When you are here, we may together purchase a trawler in the town of Portsmouth. Send me news and greet all my friends there, my mother, and all soskend.

  Your cousin and servant unto death, Torwad Holde

  May God forgive me, but I confess that I have truly hated the words of Torwad Holde’s letter and even the man himself, and I do so wish that this cursed letter had never come into our house. It was an evil missive indeed that stole my husband’s common sense, that took us from our homeland, and that eventuated in that terrible night of 5 March. Would that this letter, with its stories I could not credit, this letter that bore with its envelope strange and frightening stamps, this letter with its tales so magical I knew they must be lies, been dropped into the Atlantic Ocean during its transit from America to Norway.

  But I digress. Even with the distance of thirty-one years, it is possible for me to become overwrought, knowing as I do what came later, what was to follow, and how this letter led us to our doom. Yet even in a state of distress, I must admit to understanding that a mere piece of paper can not be the instrument of one’s undoing. In John, my husband, there was a yearning for adventure, for more than was his lot in Laurvig, desires I did not share with him, so content was I to be still near my family.

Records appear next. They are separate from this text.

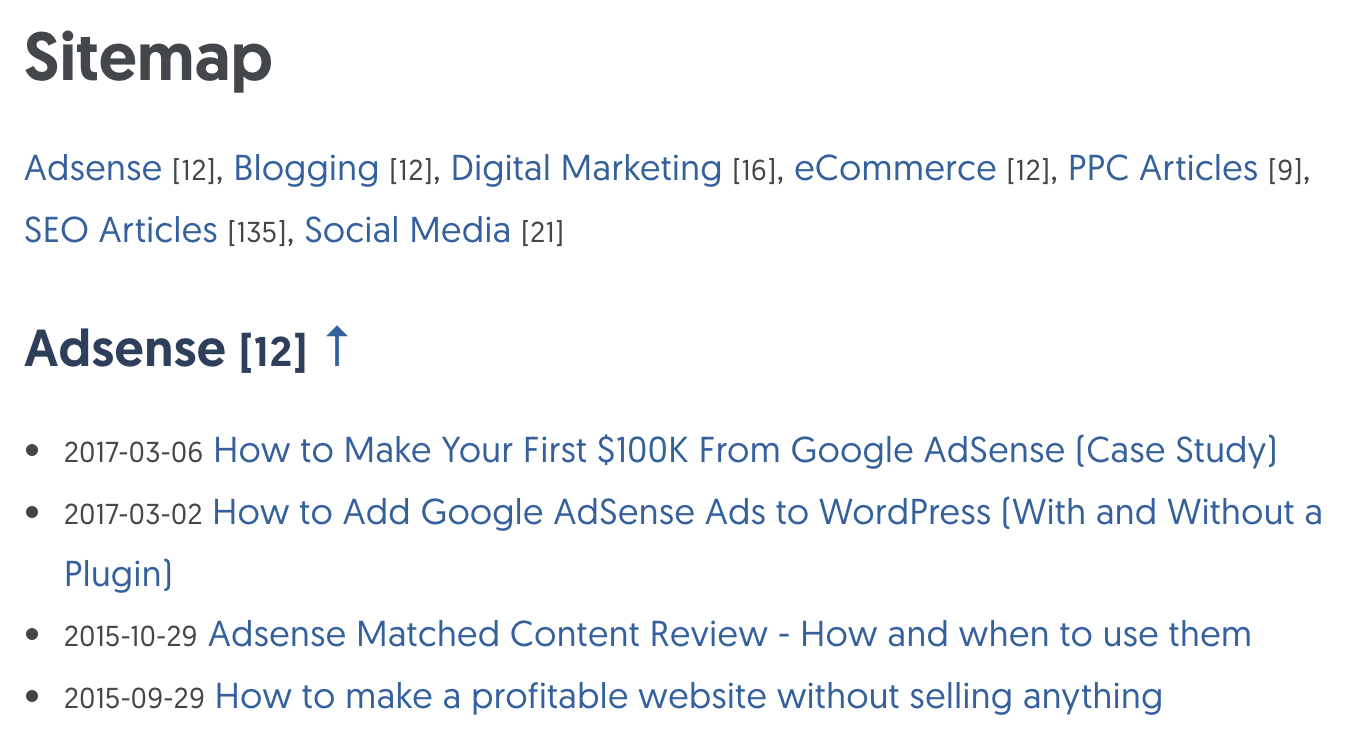The image size is (1354, 730).
Task: Click the 2015-10-29 post date
Action: 131,636
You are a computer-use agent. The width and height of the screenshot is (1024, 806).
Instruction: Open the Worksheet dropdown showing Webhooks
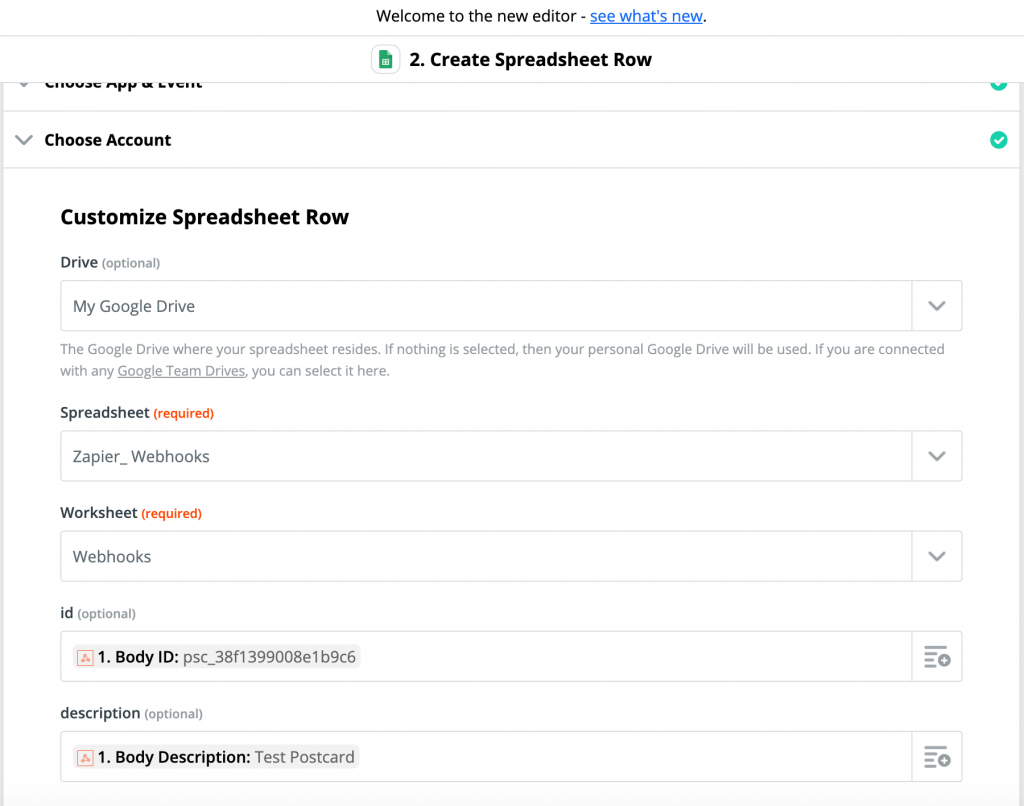937,555
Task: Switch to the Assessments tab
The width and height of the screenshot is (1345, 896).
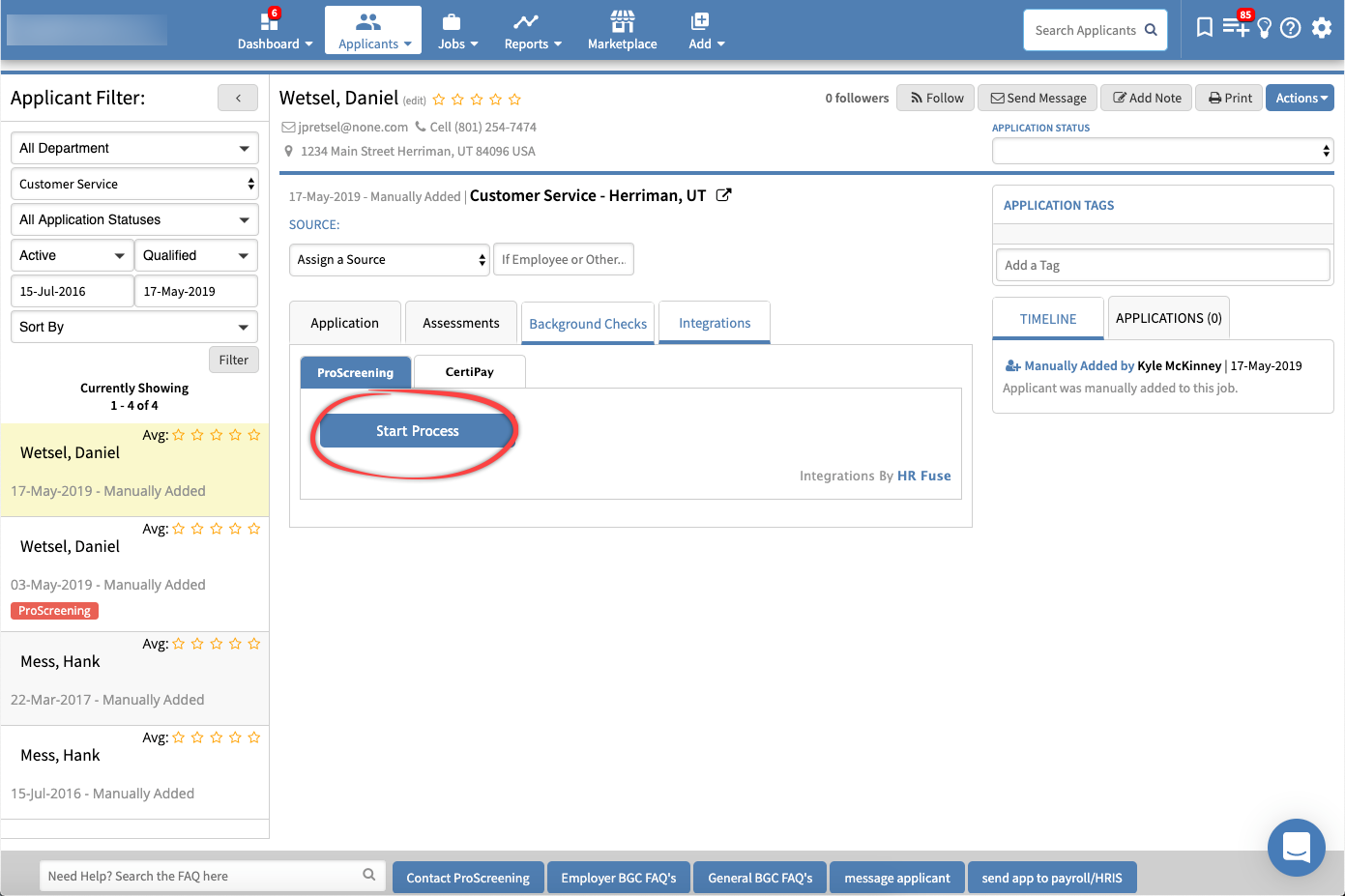Action: pos(460,323)
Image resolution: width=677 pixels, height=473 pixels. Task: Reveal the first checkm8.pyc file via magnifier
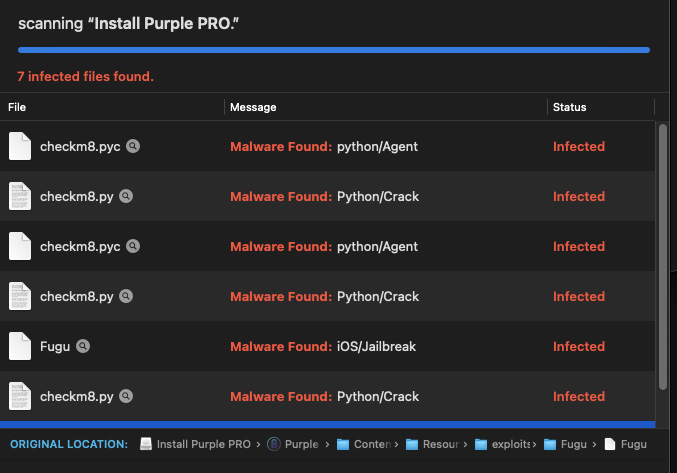click(x=133, y=146)
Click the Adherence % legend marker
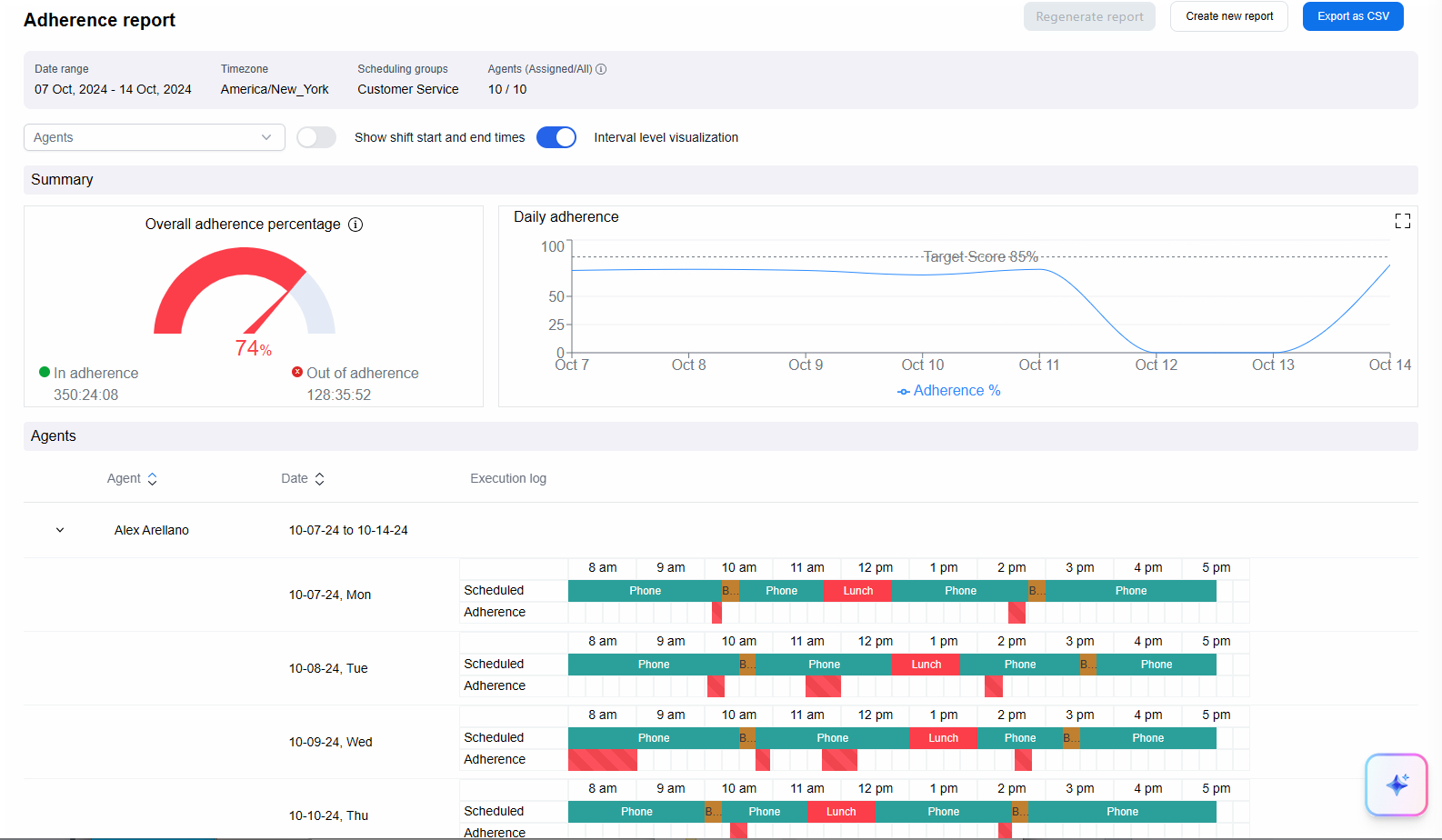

And also, I must confess, there had been that summer, in the Skaggerak and even in the Kristianiafjord, a fish plague that had greatly lessened the number of mackerel available to the fisher folk, and though not a consequence of this, but rather as a result of the importation of fish from Denmark, a simultaneous lowering of the price of herring in Kristiania, which caused my husband, in a more practical manner, to look toward new fishing grounds.

  But bringing up a living fish with one’s bare hands? Who could be such a blasphemer as to put forth such lies against the laws of nature?”

  “I will not go to America,” I said to Evan on the landing at Laurvig on 10 March 1868.

  I believe I spoke in a quavering voice, for I was nearly overcome by a tumult of emotions, chief among them an acute distress at having to leave my brother, Evan Christensen, behind, and not knowing if I would see him or my beloved Norway ever again. The smell of fish from the barrels on the landing was all around us, and we could as well distinguish the salted pork in wooden cases. We had had to step cautiously to the landing, as all about us the rod iron lay for loading onto the ship, and to my eye, this disarray seemed to have been made by a large hand, that is to say by the hand of God, Who had strewn about the pier these long and rusty spokes. I believe that I have so well remembered the sight of this cargo because I did not want to look up that day at the vessel which would carry me away from my home.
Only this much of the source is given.